In this exercise, copy exactly the lines from the one that contains "اقتصاد (92, 76)" through the end of the entries below; pictures are not copied.
※
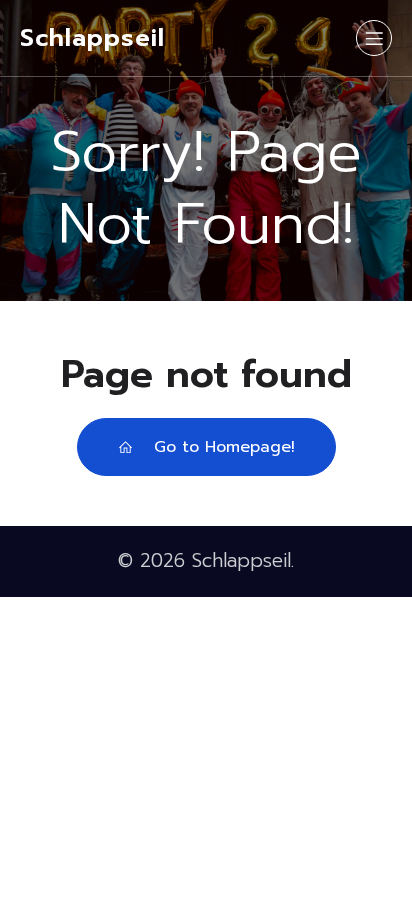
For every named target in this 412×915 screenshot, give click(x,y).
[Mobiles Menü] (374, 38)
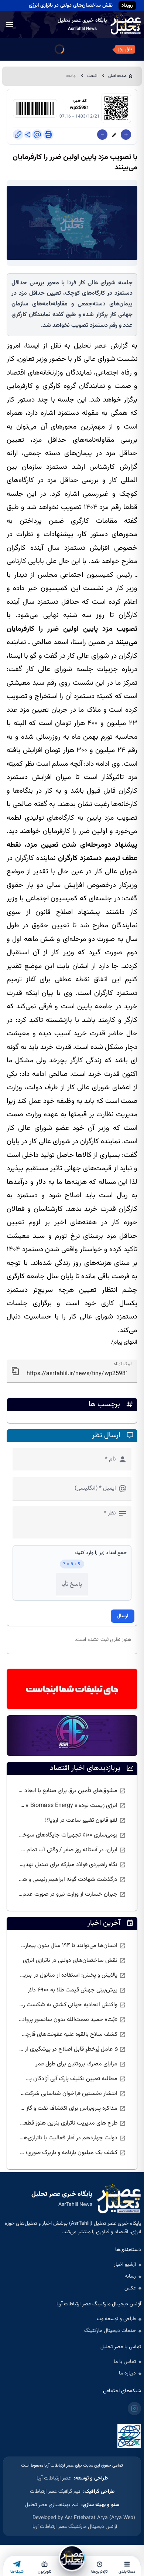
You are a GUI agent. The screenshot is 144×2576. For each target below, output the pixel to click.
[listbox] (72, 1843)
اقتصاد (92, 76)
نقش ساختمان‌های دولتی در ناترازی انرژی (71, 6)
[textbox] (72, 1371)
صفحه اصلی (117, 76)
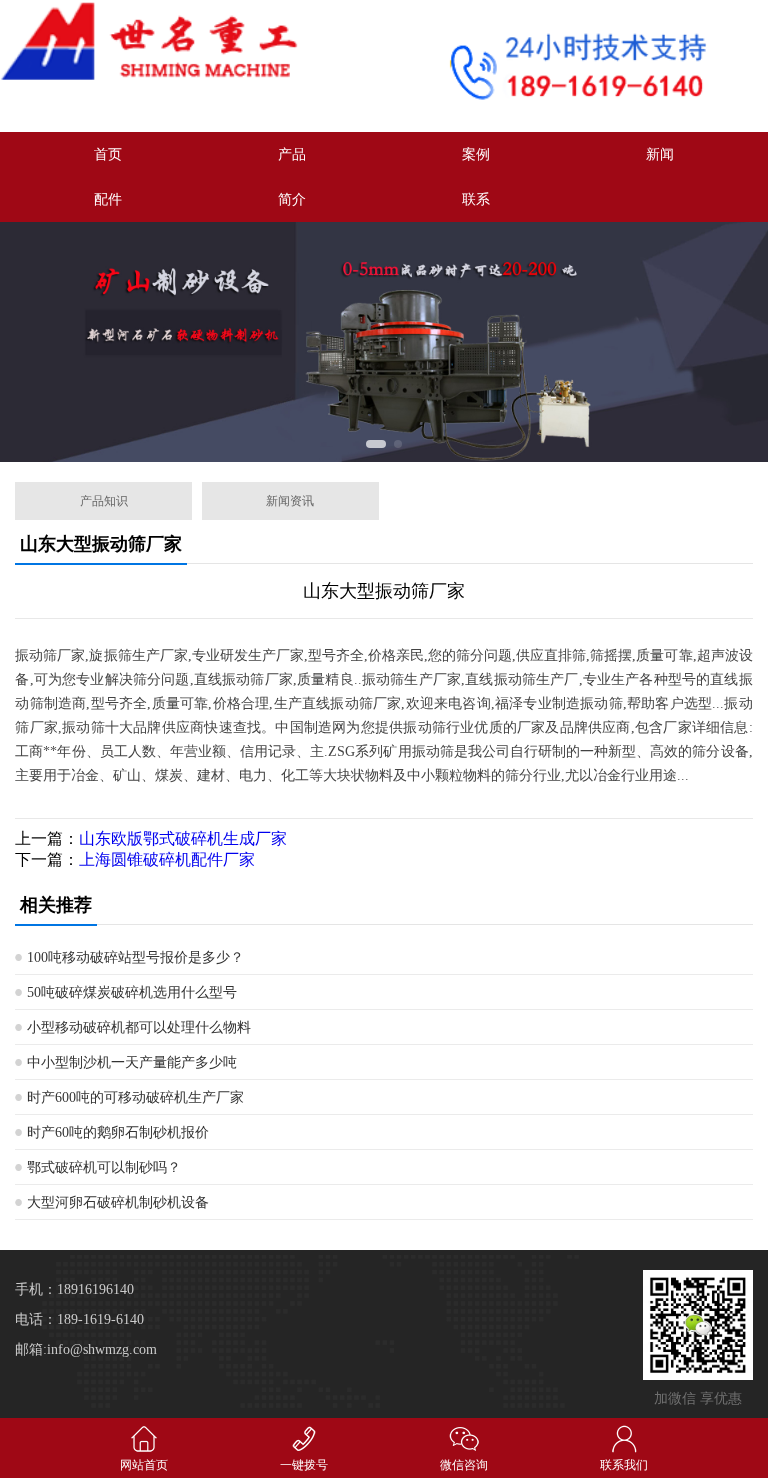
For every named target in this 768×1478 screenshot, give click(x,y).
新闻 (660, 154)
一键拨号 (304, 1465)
※
OUTPUT FOR THIS EXERCISE ▸
اقتصاد (92, 76)
نقش ساختمان‌های دولتی در ناترازی انرژی (71, 6)
[textbox] (72, 1371)
صفحه اصلی (117, 76)
For every named target in this 768×1478 screenshot, give click(x,y).
新闻 (660, 154)
一键拨号 (304, 1465)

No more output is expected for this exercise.